Wow, doesn't that question just punch you in the gut? I feel your pain. MSSPs exist to make money, and differentiation by the real issue -- detecting and ejecting intruders -- doesn't appear on the balance sheet. If anyone disagrees, re-read MSSPs: What Really Matters and read near the bottom: As Bamm Visscher asks, "Is your MSSP just a 'Security Device Management Provider'?" (SDMP?)
I have anecdotal evidence from a variety of sources that many companies are taking in-house some of the security services they previously outsourced. Some are doing so because they are getting little to no value for their MSSP dollar. Others realize that almost all of the MSSPs are just SDMPs, and the customer demands someone who has a better chance understanding their business and actually improving security. Those who retain MSSPs are usually checking PCI or other regulatory boxes or not clued in to the fact most MSSPs are terrible. A very small minority is happy with their MSSP, and I can probably name the company or two providing the service. (Please don't ask for their names.) Some customers are hoping everything ends up in the cloud anyway, so security becomes someone else's problem! (Sorry!)

# EXTRACTED ENTRIES
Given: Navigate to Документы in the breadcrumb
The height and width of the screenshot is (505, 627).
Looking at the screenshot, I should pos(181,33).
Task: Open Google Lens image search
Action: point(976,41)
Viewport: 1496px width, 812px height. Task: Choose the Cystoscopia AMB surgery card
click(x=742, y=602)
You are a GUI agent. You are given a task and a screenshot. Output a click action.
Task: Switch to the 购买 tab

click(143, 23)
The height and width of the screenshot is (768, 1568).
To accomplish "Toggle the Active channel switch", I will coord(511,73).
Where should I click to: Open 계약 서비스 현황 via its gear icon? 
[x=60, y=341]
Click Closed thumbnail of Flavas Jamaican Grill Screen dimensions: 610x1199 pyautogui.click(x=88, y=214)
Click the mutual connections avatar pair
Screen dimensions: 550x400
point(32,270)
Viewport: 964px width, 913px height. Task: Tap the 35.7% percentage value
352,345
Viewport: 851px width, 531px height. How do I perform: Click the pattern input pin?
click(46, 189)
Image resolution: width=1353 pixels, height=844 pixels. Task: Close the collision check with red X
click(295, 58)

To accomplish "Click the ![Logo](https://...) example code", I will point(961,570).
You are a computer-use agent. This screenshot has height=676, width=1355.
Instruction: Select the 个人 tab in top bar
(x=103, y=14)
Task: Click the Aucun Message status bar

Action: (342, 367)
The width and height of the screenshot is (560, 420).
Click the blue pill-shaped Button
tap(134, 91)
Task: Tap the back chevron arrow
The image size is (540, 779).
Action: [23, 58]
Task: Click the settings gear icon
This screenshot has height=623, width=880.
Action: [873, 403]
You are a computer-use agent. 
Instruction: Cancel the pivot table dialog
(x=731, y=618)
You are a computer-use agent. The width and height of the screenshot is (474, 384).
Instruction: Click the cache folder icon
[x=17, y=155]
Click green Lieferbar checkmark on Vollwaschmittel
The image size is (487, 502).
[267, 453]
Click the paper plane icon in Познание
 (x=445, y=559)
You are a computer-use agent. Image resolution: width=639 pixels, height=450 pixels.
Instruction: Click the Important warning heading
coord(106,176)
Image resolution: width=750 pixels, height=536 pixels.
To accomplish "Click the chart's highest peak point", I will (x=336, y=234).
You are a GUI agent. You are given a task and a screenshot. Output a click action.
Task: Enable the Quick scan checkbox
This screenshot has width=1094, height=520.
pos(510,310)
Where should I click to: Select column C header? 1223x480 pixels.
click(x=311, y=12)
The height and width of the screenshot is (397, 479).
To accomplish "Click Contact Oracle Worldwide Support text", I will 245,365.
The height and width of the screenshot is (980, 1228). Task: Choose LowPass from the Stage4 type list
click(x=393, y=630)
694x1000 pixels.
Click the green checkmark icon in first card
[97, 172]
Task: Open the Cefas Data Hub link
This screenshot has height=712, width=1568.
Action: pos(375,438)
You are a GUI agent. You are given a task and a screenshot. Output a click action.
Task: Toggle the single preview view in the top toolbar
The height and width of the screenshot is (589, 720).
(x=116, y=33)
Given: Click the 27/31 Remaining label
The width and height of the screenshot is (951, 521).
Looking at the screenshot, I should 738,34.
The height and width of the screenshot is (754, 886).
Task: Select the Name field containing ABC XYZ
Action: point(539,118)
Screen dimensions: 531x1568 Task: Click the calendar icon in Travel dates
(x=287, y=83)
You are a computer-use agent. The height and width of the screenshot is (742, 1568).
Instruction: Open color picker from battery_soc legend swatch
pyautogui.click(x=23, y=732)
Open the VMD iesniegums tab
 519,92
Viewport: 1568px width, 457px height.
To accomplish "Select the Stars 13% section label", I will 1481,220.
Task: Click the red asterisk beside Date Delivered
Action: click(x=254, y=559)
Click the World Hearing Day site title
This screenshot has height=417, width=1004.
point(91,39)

# ABOUT THIS TASK
List every all-capital abbreviation that appears in the passage about MSSPs.

# EXERCISE ANSWER
MSSP (also as MSSPs), SDMP, PCI